Renton’s Park Department “dissuaded” Ringwood from using those concrete walls along the river for artwork, he said. But on either side of the Cedar were those two abutments or concrete piers that at one time supported a railroad trestle.
The Balazs sculpture became a reality with funding from the City of Renton’s 1 percent for the arts program, approved 34 years ago next month by the City Council. Under the program, the city sets aside 1 percent of a capital project cost for public art.
That bulkhead sat empty 20 years ago this November when Ringwood posed next to it for a Valley Daily News photographer. About 18 months later, the sculpture was in place.
It raised some eyebrows.
“I don’t know what it’s supposed to be, and I can’t tell which is the front or the back end. But I like it,” said Warren Flechtner of Renton in an interview with the Valley Daily News in May 1991.
Ringwood, in the same article, said the stainless-steel sculpture’s title would bring some clarity: “We’re all in this boat together.”
He said once onlookers think “boat,” they can make out its keel.
The banks of the Cedar are home to other public artwork.
Just out of view from where he’s sitting is what Ringwood calls a “real grabber.”
It’s the “Wolves at Indian Baskets” by artist Richard Beyer, who also sculpted the cast aluminum donkey at Tonkin Park. This 1980 project was funded by Renton Rotary and Allied Arts.
That donkey at Tonkin has stood grazing in the same position for almost 30 years. It got off to a rough start. Thugs rammed the 600-pound sculpture with a small truck, snapping it off. Beyer stepped in and made repairs.
“He looks pretty handsome,” Ringwood said of the donkey in an interview at the time.
The sculpture’s title is “Donkey Runaway from the Mines,” to honor Renton’s history as a coal-mining town.
Ringwood said he “always appreciated that this blue-collar town” was one of the first suburban cities to dedicate money to public art through 1 percent for the arts.
“I have always been sold on public art and support of public art,” said Ringwood, 80, who worked for United Airlines for 35 years in many capacities.
Susan Ringwood, who served for two terms on the Renton School Board in the 1970s, said public art has a “civilizing effect on all of us.”
Today, some public art, especially from a “retail purveyor of art pieces,” feels repetitious, she said. She much prefers the early art pieces in Renton that were commissioned directly with an artist.
Susan Ringwood won’t say which art pieces she doesn’t like. One of her favorites is the bronze silicon sculpture “Stiltwalker” by Ray Jensen at Liberty Park. It was installed in 1984.

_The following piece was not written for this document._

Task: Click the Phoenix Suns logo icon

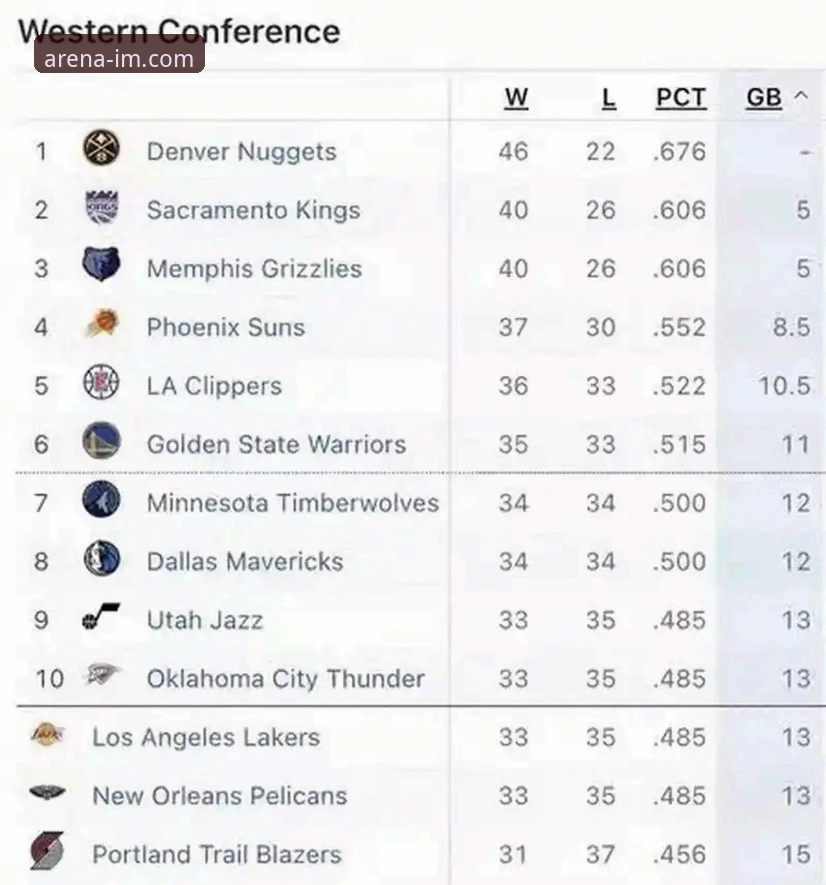Action: click(101, 325)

Today, Susan Ringwood, 74, is continuing to work for the Washington State Legislature. She works in the legislative information center, overseeing the legislative hotline.
Ron Ringwood looks back on his days helping to select public art for Renton as a “wonderful experience.”
He particularly recalls the selection process by the arts commission for the artwork for Gene Coulon Memorial Beach Park.
“I had a grin on my face the whole time,” he said.
Park-goers could have had four donkeys standing in Lake Washington or a well that reverberated with sound.
Placing the donkeys in the lake shot down that idea, he said. The harmonic well was enthralling, he said, but at the time “it was too much of a reach.”
Instead, the park has one of Renton’s most iconic art pieces, “Interface,” featuring three bronze figures on a stroll at the park by Phillip Levine.